== Material shown ==

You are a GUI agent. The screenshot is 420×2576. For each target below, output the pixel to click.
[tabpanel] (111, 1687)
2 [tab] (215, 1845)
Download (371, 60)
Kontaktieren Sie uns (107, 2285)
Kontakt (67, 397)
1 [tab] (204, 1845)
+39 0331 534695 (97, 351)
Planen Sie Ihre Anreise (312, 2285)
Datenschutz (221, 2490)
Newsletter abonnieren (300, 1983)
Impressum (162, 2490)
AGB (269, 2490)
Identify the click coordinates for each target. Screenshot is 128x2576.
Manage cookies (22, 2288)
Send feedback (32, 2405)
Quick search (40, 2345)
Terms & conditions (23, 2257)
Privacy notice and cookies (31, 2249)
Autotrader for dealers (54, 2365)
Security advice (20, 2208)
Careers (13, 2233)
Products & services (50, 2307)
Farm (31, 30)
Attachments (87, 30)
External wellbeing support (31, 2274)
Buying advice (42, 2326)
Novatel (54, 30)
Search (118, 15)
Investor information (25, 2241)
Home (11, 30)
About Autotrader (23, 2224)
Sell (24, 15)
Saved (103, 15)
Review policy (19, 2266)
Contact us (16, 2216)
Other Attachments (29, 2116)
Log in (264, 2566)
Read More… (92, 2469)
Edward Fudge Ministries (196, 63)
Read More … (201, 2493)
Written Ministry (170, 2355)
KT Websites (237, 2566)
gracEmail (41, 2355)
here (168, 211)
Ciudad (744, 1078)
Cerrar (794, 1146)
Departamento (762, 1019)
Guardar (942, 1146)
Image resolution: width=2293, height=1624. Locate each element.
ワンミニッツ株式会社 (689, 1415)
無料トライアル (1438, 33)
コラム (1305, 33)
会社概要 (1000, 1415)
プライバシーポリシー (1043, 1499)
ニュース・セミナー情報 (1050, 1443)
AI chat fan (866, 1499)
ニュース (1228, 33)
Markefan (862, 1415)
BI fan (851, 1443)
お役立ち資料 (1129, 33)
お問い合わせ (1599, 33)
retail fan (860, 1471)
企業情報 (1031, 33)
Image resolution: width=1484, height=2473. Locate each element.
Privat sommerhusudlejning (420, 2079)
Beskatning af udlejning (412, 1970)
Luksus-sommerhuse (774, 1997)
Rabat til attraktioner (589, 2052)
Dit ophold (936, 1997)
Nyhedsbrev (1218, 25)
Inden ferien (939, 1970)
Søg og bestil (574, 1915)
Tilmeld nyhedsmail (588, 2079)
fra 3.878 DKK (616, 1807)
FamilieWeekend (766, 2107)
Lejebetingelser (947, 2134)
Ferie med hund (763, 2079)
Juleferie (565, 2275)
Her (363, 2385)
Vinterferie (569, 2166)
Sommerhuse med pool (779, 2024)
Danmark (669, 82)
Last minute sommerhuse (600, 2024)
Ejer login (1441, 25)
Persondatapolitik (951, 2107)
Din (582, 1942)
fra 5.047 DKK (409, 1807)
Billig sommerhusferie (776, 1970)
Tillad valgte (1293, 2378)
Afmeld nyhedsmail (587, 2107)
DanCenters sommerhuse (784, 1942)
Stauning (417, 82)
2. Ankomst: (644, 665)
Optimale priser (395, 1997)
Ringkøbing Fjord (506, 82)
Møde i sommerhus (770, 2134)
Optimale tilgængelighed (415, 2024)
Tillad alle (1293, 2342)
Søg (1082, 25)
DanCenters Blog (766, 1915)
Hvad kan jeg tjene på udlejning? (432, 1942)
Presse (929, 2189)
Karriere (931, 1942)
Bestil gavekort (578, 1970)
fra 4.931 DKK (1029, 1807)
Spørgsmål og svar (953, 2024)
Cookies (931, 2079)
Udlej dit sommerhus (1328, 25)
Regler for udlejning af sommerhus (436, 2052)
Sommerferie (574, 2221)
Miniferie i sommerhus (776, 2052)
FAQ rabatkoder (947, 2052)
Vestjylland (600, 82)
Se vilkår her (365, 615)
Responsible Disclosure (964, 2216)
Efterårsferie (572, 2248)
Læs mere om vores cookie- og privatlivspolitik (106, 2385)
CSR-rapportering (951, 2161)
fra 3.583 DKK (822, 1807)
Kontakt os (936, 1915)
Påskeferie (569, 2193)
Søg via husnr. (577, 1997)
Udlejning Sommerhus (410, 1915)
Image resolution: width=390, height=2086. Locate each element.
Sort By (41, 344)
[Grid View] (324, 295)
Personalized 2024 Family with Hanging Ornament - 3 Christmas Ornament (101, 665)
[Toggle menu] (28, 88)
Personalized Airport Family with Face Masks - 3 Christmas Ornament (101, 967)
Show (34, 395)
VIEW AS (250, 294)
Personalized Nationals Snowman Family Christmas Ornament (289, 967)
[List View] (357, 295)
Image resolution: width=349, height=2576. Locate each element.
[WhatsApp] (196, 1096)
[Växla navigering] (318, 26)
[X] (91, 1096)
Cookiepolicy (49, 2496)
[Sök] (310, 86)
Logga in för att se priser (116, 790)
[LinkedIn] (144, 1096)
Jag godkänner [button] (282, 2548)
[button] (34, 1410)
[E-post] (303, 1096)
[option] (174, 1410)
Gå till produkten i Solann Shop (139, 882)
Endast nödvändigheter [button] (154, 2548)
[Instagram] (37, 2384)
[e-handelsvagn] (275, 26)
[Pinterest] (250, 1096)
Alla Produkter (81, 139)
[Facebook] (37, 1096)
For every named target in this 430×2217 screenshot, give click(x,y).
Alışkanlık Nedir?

===

_What you have to do:_ Go through the preceding material and copy each line that has the word "resolution".

_Response area:_
Image resolution: width=2293, height=1624. Locate each element.
Image resolution: width=1484, height=2473. Locate each element.
Image resolution: width=390, height=2086. Locate each element.
Image resolution: width=349, height=2576. Locate each element.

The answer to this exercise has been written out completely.